Abstract

During Burundi's 1993-2005 civil war, students at Buta Minor Seminary were ordered at gunpoint to separate by ethnicity—Hutus over here, Tutsis over there! They chose instead to join hands and affirm their common identity as children of God. The forty students killed were quickly proclaimed martyrs of fraternity. Their costly solidarity defused the cry for reprisals and continues to inspire Burundians and others on the path of reconciliation. Drawing on fifty interviews with survivors, parents of martyrs, neighbors, religious leaders and other Burundian intellectuals, this essay examines how Burundian Catholics understand the significance of the Buta martyrdom to their country and the world.
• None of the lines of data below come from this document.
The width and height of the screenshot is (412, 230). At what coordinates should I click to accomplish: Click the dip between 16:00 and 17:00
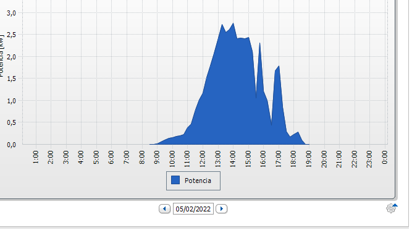pyautogui.click(x=271, y=125)
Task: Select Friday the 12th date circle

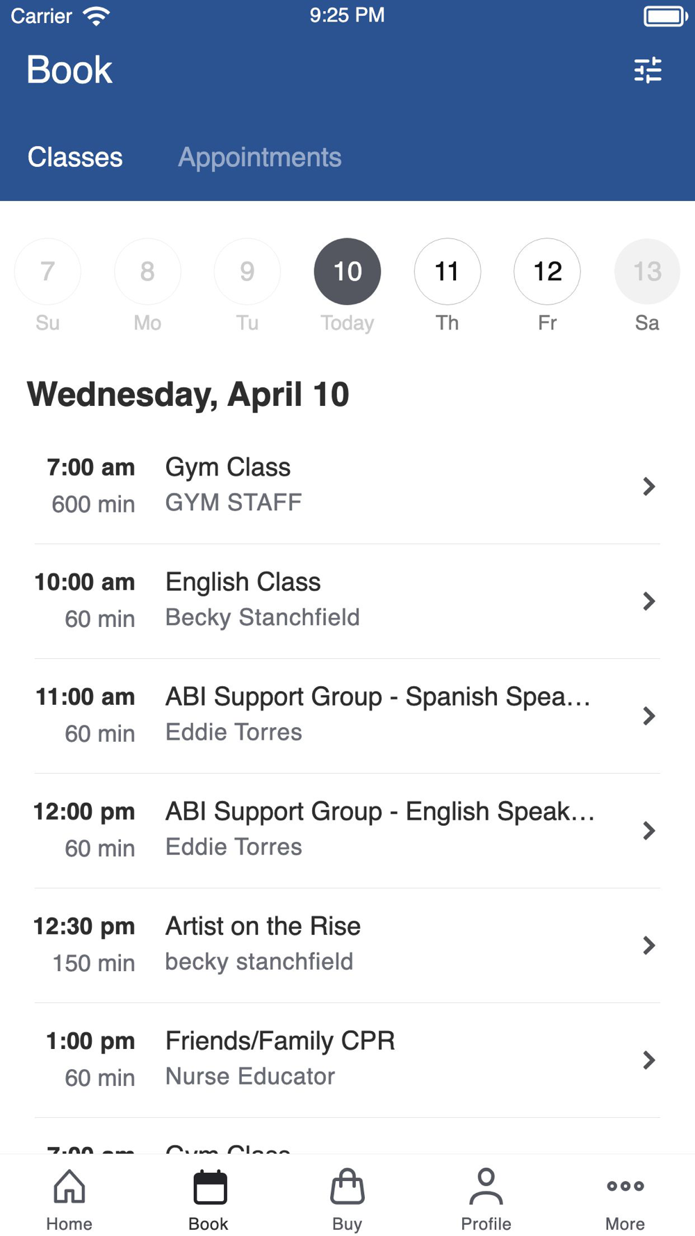Action: tap(547, 271)
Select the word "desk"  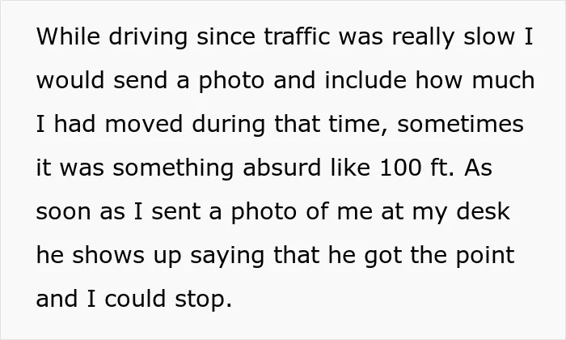483,211
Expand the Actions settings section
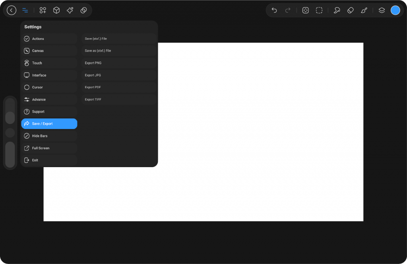Viewport: 407px width, 264px height. coord(49,39)
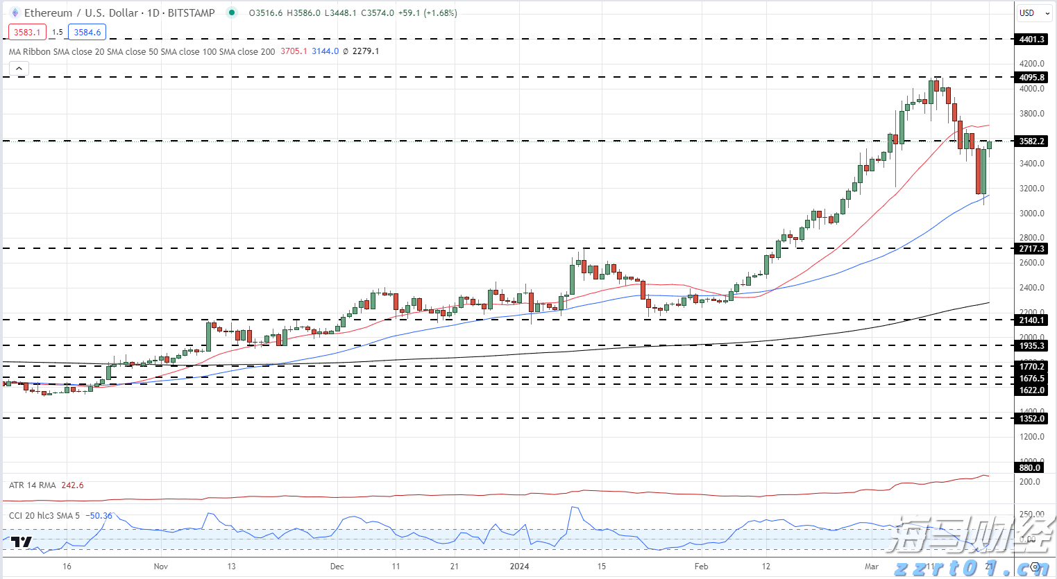Viewport: 1057px width, 579px height.
Task: Select the MA Ribbon indicator legend
Action: (142, 51)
The Buta seminarians' sacrificial witness to fraternity demonstrates the effectiveness of enculturated African Catholicism in mobilizing youth to resist genocidal manipulation and transform its legacy of division and trauma. In its resistance to political violence, the Buta testimony also re-aligns traditional warrior virtues with a nonviolent masculinity rooted in fraternal love rather than aggression. This passage from politicized aggression to fraternal love is of particular interest in light of Francis' 2020 encyclical, Fratelli Tutti, and its call for the rebirth of a universal aspiration to fraternity. The ongoing story of the Buta martyrdom also contributes to contextualized understandings of violence and its transformation in contemporary Africa. The precarious vulnerability of the young Buta martyrs emerges as a virtue in their story, suggesting that the perennial fragility of peace in Burundi is not necessarily a handicap in transforming cycles of violence, but perhaps a resource.